What you have to do -
The string "click" appears in some lines of the data. Report how many, with no other words.

Extracted material -
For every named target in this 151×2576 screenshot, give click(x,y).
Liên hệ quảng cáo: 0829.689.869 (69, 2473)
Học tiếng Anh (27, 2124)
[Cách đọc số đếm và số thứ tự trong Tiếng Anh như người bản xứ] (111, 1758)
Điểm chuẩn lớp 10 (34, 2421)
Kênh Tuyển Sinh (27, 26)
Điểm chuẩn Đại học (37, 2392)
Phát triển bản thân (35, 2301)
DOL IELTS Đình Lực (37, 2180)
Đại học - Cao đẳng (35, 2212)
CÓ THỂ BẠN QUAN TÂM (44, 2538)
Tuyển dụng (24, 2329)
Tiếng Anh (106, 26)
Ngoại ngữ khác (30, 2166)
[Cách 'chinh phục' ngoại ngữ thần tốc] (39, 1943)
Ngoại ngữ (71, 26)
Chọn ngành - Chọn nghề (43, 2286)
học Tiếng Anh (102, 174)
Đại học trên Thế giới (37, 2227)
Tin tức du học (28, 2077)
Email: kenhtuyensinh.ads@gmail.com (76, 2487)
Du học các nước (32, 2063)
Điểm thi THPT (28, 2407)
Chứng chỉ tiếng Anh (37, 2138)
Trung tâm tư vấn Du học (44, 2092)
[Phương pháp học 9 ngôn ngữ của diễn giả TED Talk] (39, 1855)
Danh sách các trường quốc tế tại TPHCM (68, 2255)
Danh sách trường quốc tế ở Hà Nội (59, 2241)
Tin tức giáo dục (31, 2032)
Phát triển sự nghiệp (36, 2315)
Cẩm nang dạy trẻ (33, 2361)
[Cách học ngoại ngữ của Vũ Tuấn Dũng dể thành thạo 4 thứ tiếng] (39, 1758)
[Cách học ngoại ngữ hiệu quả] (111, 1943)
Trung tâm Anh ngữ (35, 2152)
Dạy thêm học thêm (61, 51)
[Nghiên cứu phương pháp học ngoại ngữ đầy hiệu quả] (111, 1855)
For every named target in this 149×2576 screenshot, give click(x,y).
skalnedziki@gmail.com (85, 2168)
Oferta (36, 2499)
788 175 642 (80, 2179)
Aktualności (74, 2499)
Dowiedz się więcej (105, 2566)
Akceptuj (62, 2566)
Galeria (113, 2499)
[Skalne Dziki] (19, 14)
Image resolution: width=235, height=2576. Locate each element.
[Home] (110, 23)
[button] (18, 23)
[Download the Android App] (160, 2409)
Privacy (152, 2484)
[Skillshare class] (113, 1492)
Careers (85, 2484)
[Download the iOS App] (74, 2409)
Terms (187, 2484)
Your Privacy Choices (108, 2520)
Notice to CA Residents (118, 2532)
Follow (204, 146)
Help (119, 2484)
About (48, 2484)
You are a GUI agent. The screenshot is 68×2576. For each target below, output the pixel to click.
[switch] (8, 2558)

Answer section -
3